LDL tipo A: partículas maiores e mais leves. Circulam com mais facilidade e têm menor chance de se infiltrar nas artérias. Esse padrão é mais comum em pessoas metabolicamente saudáveis e pode ser favorecido por dietas ricas em gorduras insaturadas (como azeite, abacate, oleaginosas) e, em alguns casos, também por maior consumo de gorduras saturadas, especialmente quando a ingestão de carboidratos refinados é baixa.
LDL tipo B: partículas menores e densas. São mais propensas à oxidação e inflamação, e por isso, mais perigosas. Estão associadas ao consumo excessivo de carboidratos refinados.
É por isso que olhar apenas para o LDL total não basta. Um exame “normal” pode esconder um perfil inflamatório.
ApoB: o marcador mais importante?
ApoB (apolipoproteína B) é a proteína presente em todas as partículas potencialmente perigosas: LDL, VLDL, IDL e Lp(a). Cada partícula carrega uma única ApoB.
Medir ApoB é medir o número de partículas aterogênicas em circulação. E esse número importa muito.
Estudos com milhares de pessoas mostram: quanto mais ApoB, maior o risco de infarto e AVC. E o mais importante: isso é causal — não apenas uma correlação.
Peter Attia recomenda manter ApoB abaixo de 60 mg/dL (idealmente <30 mg/dL para prevenção primária).
A V Diretriz Brasileira de Dislipidemias reconhece o ApoB como marcador superior ao LDL em muitos casos, especialmente em pacientes com síndrome metabólica.
E o Lp(a)?
Lp(a) é uma partícula parecida com o LDL, mas com uma proteína extra (apolipoproteína(a)) que a torna ainda mais inflamatória e difícil de ser removida.
Cerca de 20 a 25% da população tem níveis elevados de Lp(a) (>50 mg/dL), com 90% da variação determinada geneticamente.
Em afrodescendentes, a prevalência pode passar de 30%.
Níveis altos de Lp(a) aumentam o risco de infarto e AVC mesmo com exames normais.
Por isso, vale a pena pedir esse exame ao menos uma vez na vida.
Quais os verdadeiros riscos?
O problema não é o colesterol total - mas quantas partículas pequenas e densas estão em circulação.
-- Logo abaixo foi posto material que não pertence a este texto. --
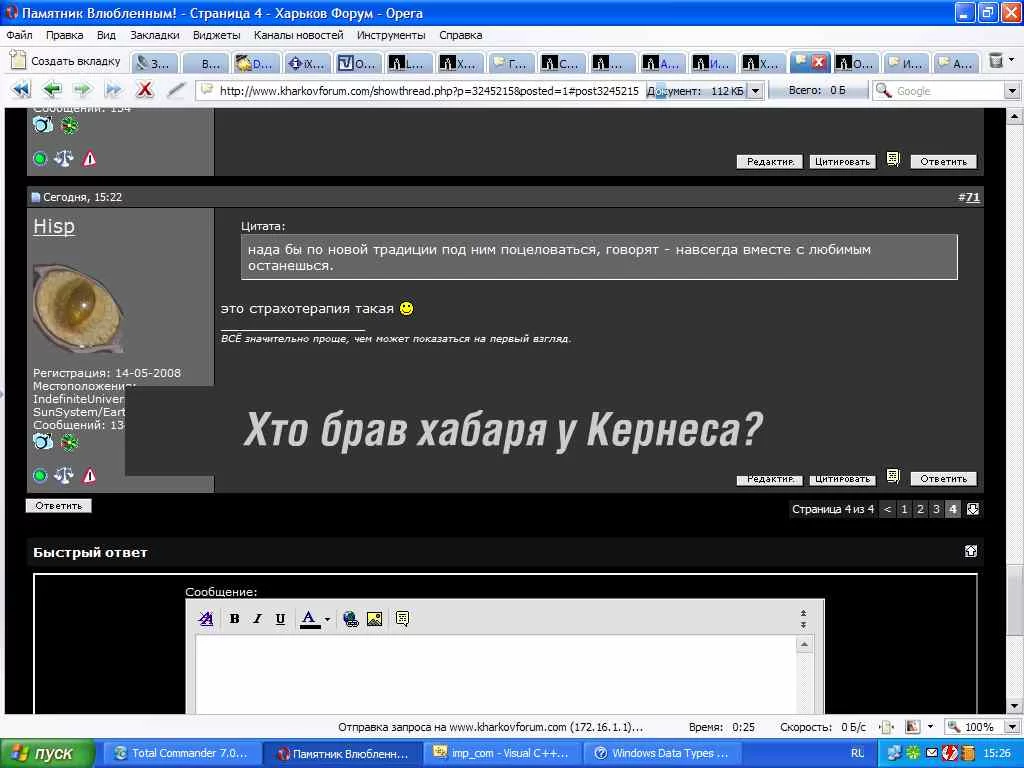Click the Stop loading red X icon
São essas partículas que se infiltram, oxidam e geram inflamação. ApoB e Lp(a) são os mensageiros desse risco, e os números comprovam.
Sinergia perigosa
Pessoas com ApoB elevado + Lp(a) >50 mg/dL têm risco 2.5x maior de infarto precoce (<55 anos).
Para cada 10 mg/dL de aumento no ApoB em pacientes com Lp(a) alto, o risco de AVC isquêmico sobe 15%
O que fazer com tudo isso?
Durante uma conversa com Andrew Huberman, Peter Attia fez uma analogia provocadora:
“Sugerir que alguém só pare de fumar quando o risco de câncer de pulmão nos próximos 10 anos ficar alto seria um absurdo, certo?”
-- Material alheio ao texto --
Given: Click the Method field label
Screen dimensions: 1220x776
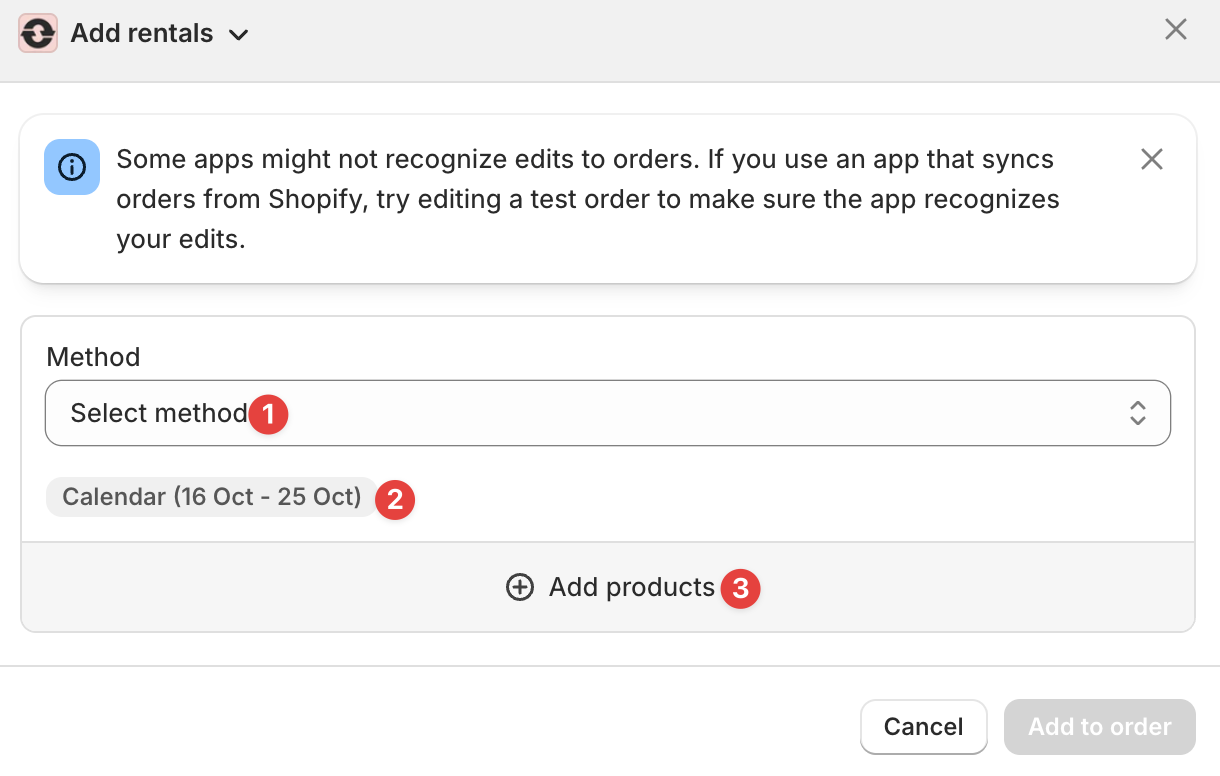Looking at the screenshot, I should [x=93, y=357].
E conclui: “Mas é exatamente isso que ainda fazemos com o colesterol.”
Em vez de agir cedo, esperamos os números piorarem para só então considerar mudanças. Só que, nesse ponto, a formação de placas já pode estar avançada.
O ApoB e o Lp(a) são como alertas. Quanto mais altos, mais partículas perigosas circulando. E o primeiro sintoma pode ser o infarto.
Por isso, prevenir de verdade é agir antes. E isso começa com três passos:
Converse com seu médico sobre incluir o ApoB nos exames de rotina. Ele mostra o número real de partículas aterogênicas. E lembre-se: o exame de Lp(a) deve ser feito uma vez na vida, por ser altamente genético.
Ajuste sua dieta: cortar apenas gorduras pode não resolver. O excesso de carboidratos refinados (pães, bolos, açúcar) está diretamente ligado à formação do LDL tipo B e ao aumento dos triglicerídeos.
Medicação: em alguns casos o seu médico vai indicar o uso de estatinas ou outros remédios. Estatinas reduzem o LDL total, especialmente o tipo A. Já o LDL tipo B exige mudanças alimentares e foco na resistência insulínica (que foi assunto de outra news)
Entender o colesterol com mais profundidade é dar um passo concreto para viver mais e melhor, fazendo escolhas que realmente fazem diferença.